▸ Task statement
Retype the tail of the data exactly, starting at the line containing "The height and width of the screenshot is (325, 475)." and stopping at the last line.

─── Dataset records ───

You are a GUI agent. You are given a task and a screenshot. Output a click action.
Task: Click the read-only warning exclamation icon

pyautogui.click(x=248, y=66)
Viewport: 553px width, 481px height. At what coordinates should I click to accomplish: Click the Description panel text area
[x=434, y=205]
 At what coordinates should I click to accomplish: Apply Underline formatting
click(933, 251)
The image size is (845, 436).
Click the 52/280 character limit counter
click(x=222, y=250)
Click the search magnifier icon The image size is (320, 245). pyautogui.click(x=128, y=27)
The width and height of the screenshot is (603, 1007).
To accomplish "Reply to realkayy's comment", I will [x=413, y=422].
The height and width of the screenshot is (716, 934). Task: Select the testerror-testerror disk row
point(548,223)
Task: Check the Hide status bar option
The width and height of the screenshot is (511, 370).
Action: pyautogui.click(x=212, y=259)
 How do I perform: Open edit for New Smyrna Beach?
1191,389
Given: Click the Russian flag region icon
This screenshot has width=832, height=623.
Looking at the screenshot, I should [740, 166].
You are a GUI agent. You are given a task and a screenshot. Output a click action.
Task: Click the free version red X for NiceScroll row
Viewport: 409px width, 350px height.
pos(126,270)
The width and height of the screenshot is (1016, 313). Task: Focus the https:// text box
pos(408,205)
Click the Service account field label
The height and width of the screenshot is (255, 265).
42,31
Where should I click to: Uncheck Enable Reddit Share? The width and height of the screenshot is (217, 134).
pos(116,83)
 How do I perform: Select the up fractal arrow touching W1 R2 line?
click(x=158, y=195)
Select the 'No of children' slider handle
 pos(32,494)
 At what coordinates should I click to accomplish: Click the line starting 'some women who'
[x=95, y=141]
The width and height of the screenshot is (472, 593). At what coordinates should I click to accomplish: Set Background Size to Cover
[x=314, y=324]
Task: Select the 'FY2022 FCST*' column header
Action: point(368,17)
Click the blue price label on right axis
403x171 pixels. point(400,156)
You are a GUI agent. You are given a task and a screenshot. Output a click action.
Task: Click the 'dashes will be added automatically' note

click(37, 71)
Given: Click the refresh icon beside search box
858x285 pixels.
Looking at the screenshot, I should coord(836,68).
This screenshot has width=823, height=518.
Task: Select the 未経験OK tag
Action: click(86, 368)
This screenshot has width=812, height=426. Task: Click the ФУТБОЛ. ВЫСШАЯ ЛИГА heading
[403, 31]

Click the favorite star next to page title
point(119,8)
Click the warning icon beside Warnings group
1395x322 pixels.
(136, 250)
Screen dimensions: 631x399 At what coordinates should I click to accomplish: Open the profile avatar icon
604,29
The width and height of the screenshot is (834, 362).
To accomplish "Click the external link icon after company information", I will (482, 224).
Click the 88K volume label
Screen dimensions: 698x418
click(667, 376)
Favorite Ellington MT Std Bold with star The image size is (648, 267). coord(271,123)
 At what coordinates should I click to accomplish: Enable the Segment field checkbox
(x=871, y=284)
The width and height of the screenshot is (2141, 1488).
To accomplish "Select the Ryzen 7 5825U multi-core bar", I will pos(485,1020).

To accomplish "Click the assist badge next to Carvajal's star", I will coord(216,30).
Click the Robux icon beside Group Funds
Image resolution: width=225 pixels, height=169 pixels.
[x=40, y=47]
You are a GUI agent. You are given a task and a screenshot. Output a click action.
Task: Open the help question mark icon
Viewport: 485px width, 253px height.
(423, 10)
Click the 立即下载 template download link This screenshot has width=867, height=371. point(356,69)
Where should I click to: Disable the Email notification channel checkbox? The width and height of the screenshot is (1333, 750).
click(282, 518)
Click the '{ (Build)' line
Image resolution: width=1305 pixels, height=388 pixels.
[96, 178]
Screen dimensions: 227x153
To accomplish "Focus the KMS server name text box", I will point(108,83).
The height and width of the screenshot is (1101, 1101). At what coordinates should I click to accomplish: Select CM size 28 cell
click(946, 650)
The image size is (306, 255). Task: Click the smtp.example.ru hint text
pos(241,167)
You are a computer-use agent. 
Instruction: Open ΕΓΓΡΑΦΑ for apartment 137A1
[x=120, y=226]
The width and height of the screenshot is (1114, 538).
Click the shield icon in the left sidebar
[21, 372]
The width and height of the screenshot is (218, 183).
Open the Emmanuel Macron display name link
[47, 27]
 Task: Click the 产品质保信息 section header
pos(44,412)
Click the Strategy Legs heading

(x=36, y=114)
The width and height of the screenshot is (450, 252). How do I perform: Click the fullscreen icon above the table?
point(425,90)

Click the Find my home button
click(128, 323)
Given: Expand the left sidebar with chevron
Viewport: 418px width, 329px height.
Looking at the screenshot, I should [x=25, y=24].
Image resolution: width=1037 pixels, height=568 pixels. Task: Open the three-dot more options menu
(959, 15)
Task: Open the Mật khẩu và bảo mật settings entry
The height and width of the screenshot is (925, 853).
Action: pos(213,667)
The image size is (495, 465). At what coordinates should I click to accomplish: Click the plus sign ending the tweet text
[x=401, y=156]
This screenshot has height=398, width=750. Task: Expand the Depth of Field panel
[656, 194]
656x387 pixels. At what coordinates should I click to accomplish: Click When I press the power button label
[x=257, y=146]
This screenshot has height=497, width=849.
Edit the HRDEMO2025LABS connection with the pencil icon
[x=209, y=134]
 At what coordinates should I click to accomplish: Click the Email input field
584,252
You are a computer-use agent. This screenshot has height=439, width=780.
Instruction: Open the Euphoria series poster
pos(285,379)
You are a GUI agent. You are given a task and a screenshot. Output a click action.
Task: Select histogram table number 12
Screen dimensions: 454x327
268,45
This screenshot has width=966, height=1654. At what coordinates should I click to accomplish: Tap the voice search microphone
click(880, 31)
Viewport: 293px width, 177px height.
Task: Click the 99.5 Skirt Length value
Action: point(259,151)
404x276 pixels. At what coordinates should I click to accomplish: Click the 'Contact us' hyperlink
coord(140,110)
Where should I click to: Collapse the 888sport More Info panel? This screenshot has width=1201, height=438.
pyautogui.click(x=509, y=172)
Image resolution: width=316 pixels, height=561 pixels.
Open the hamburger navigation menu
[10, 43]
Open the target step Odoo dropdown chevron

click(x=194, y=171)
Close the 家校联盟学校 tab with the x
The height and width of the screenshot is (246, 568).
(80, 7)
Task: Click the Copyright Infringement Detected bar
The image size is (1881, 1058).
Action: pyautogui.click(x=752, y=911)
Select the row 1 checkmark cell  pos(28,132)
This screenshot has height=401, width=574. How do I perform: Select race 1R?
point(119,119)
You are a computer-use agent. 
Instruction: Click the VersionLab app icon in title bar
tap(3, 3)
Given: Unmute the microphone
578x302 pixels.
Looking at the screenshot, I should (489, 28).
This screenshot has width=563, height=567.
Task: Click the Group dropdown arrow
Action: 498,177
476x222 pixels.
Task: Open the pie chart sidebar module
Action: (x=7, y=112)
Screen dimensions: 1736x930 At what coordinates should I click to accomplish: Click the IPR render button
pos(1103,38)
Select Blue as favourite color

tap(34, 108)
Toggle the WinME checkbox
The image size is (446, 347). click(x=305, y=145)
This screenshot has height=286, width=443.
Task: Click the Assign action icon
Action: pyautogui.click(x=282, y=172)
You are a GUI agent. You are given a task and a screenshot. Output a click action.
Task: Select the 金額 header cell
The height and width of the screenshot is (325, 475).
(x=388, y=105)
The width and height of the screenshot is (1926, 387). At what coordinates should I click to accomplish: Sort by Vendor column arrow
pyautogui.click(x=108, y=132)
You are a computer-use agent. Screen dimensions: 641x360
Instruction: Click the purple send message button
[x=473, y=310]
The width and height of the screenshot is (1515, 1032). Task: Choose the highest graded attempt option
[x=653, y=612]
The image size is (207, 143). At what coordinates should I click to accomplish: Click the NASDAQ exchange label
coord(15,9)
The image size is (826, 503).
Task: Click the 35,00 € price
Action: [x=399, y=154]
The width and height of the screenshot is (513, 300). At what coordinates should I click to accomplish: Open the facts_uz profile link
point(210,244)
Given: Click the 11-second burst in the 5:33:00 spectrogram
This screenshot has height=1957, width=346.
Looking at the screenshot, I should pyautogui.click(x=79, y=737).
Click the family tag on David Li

───

▸ Result for this exercise
The height and width of the screenshot is (325, 475).
(x=388, y=105)
The width and height of the screenshot is (1926, 387). At what coordinates should I click to accomplish: Sort by Vendor column arrow
pyautogui.click(x=108, y=132)
You are a computer-use agent. Screen dimensions: 641x360
Instruction: Click the purple send message button
[x=473, y=310]
The width and height of the screenshot is (1515, 1032). Task: Choose the highest graded attempt option
[x=653, y=612]
The image size is (207, 143). At what coordinates should I click to accomplish: Click the NASDAQ exchange label
coord(15,9)
The image size is (826, 503).
Task: Click the 35,00 € price
Action: [x=399, y=154]
The width and height of the screenshot is (513, 300). At what coordinates should I click to accomplish: Open the facts_uz profile link
point(210,244)
Given: Click the 11-second burst in the 5:33:00 spectrogram
This screenshot has height=1957, width=346.
Looking at the screenshot, I should pyautogui.click(x=79, y=737).
Click the family tag on David Li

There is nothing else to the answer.